We didn’t cross every threshold of every museum; we could have visited many more. We had no specific museums on our itinerary for London, but there were two for Paris: the Musée du Louvre and the Musée d'Orsay

The list of masterpiece/famous/recognizable works in the Louvre is as long as the museum’s miles of corridors. Certainly the Mona Lisa is top of the list and we shared that experience as soon as we entered the museum. We then moved on, through the Italian Renaissance and French Romanticism and ended up in the Egyptian Antiquities, not because of any particular passion for that collection, but simply from wandering. Once in the long hall of glass cases and rooms with ceilings high enough to accommodate the 3200 year old giant statue of the seated Ramesses II, we drifted from item to item, occasionally reading the descriptions, but mostly just looking and looking.


Like so many museums, the buildings which house the Musée du Louvre and the Musée d'Orsay are artworks in and of themselves. The Louvre’s Baroque richness comes from its 17th century role as the palace of kings; the d’Orsay’s grandiose yet functional space comes from its original use as a train station which opened in 1900. The Louvre was transformed into a museum a little over 300 years ago, the d’Orsay a little over 20. The 35,000+ items in the Louvre date from the dawn of civilization to the mid-nineteenth century which is where the d’Orsay’s collections begin and then end in 1914. The collections in both buildings tend to speak to the period of the buildings themselves.
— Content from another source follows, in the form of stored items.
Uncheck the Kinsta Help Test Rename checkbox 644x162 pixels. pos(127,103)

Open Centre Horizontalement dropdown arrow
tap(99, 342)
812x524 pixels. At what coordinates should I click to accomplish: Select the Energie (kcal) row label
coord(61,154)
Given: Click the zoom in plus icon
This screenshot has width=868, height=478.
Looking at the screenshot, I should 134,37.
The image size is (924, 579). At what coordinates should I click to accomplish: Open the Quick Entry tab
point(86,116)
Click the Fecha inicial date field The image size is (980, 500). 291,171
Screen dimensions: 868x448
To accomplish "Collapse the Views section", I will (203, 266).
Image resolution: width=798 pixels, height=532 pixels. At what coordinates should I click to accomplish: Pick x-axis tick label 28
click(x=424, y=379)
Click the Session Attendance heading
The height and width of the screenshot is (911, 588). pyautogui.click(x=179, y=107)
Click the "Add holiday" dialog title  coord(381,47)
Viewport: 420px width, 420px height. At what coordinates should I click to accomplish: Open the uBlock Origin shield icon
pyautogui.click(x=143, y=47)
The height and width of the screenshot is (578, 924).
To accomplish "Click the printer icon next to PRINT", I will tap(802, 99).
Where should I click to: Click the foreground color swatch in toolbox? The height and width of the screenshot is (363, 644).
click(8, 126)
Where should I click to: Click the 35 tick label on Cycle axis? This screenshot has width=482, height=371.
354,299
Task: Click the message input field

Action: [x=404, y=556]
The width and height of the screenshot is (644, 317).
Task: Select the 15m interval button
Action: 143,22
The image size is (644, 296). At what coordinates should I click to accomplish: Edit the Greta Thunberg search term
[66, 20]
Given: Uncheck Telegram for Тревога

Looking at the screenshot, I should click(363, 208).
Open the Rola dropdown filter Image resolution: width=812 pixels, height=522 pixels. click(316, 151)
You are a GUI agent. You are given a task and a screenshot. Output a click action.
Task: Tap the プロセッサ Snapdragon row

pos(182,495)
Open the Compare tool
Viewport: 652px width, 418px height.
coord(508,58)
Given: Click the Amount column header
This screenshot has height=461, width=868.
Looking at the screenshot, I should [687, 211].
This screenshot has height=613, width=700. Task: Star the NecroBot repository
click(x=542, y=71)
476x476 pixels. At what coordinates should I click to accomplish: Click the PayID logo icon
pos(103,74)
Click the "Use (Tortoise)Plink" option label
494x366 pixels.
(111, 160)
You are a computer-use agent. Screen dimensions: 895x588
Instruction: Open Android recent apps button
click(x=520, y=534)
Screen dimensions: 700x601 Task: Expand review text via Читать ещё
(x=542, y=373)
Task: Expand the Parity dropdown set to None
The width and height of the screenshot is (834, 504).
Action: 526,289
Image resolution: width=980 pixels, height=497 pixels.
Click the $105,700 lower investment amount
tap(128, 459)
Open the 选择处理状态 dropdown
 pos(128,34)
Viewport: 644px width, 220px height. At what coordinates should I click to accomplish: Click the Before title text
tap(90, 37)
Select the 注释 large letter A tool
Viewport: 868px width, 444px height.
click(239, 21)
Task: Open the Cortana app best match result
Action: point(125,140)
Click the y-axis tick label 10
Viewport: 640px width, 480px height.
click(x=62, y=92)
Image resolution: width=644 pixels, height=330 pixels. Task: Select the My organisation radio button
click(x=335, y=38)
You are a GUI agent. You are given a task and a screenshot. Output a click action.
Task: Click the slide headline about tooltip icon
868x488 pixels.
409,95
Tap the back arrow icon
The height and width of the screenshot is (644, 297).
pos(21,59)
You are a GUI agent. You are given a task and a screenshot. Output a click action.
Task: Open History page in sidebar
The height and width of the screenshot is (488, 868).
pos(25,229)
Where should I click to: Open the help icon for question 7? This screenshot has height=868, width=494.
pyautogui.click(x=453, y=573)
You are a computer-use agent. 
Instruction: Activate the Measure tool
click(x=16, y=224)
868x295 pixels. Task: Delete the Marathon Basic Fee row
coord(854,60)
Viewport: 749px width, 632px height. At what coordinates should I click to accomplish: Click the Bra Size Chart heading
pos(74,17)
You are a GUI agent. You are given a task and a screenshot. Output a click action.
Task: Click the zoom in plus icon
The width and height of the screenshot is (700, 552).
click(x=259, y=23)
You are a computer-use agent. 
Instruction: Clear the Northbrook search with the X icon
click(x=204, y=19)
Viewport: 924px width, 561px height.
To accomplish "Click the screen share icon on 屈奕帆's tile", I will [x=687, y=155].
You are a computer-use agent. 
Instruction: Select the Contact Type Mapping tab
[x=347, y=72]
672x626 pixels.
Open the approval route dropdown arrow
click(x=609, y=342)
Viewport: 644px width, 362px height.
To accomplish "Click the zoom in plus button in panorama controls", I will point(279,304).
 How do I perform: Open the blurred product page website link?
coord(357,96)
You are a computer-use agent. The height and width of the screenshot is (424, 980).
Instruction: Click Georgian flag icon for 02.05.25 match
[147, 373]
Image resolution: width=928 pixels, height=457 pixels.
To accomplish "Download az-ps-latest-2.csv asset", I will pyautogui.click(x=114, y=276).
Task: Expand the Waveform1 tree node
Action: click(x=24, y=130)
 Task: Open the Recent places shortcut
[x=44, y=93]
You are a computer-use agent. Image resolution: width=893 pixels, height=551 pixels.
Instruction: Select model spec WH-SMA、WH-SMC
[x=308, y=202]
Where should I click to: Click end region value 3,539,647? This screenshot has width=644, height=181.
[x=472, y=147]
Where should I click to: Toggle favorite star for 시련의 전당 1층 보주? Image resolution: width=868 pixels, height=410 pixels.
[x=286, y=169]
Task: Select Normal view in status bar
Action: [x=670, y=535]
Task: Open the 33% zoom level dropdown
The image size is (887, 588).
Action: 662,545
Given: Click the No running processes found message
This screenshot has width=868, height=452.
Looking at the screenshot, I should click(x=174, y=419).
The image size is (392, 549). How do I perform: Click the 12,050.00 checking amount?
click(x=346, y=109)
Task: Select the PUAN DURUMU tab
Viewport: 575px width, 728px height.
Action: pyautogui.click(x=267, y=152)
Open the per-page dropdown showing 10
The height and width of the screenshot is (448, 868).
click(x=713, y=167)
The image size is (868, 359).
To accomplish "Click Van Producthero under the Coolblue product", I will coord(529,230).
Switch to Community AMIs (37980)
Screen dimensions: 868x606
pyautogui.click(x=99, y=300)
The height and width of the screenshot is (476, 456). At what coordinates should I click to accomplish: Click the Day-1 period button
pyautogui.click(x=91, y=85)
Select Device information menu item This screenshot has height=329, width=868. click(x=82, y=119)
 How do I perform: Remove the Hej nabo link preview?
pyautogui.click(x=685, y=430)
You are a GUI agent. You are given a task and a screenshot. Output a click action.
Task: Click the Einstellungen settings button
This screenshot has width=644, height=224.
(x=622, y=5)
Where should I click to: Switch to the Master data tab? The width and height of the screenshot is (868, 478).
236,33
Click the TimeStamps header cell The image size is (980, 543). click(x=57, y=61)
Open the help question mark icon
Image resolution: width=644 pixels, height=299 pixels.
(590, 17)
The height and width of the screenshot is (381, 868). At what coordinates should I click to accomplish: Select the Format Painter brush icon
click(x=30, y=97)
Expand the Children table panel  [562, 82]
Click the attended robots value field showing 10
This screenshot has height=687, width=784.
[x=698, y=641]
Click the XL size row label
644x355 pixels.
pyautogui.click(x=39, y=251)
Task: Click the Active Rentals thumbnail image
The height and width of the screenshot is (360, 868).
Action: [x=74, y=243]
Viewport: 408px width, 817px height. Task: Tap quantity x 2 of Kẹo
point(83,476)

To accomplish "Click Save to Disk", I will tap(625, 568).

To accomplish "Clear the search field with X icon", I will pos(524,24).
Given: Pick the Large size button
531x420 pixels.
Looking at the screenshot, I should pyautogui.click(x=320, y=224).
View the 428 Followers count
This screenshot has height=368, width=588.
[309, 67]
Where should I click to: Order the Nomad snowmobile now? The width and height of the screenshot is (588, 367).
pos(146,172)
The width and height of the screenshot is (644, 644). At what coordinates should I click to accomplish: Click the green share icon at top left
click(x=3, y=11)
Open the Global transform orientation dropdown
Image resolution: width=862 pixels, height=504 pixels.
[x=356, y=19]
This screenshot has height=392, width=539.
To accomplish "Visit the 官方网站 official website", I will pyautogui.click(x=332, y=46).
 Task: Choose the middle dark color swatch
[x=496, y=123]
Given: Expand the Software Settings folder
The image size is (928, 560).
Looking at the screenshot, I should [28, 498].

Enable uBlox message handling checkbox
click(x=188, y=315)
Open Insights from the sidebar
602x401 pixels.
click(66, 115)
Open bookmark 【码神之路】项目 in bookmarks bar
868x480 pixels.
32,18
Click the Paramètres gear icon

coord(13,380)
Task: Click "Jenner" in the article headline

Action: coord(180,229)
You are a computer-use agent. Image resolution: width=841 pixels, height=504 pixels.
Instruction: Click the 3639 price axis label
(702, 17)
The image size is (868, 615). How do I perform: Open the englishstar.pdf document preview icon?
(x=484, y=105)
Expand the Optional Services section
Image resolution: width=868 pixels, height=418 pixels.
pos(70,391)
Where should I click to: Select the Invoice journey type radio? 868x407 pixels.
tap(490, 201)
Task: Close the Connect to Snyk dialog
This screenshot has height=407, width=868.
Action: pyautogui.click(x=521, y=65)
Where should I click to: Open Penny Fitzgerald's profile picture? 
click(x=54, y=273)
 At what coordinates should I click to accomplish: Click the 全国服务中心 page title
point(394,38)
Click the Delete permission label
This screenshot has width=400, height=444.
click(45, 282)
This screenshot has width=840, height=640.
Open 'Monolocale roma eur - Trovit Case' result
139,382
We entered the d’Orsay after a 45 minute wait in a snaking Disney-esque line and went first to the sixth floor to ensure our time some favorites: Lauren with Monet, Hannah with Toulouse-Lautrec and I with Van Gogh. Unlike the Louvre, here the rooms were smaller, quieter, more dimly lit. There seemed to be more time to gaze and ponder and occasionally get lost in an image that seemed to reach out to me and not rely on me to reach into it. After the crush of the crowd at the Louvre to see the Mona Lisa, we were surprised at the group tours and the dazed individuals walking past Whistler’s Mother without a second glance. For us, Mother is as big a cultural icon, as much a masterpiece as Mona, so we paused and gazed uninterrupted.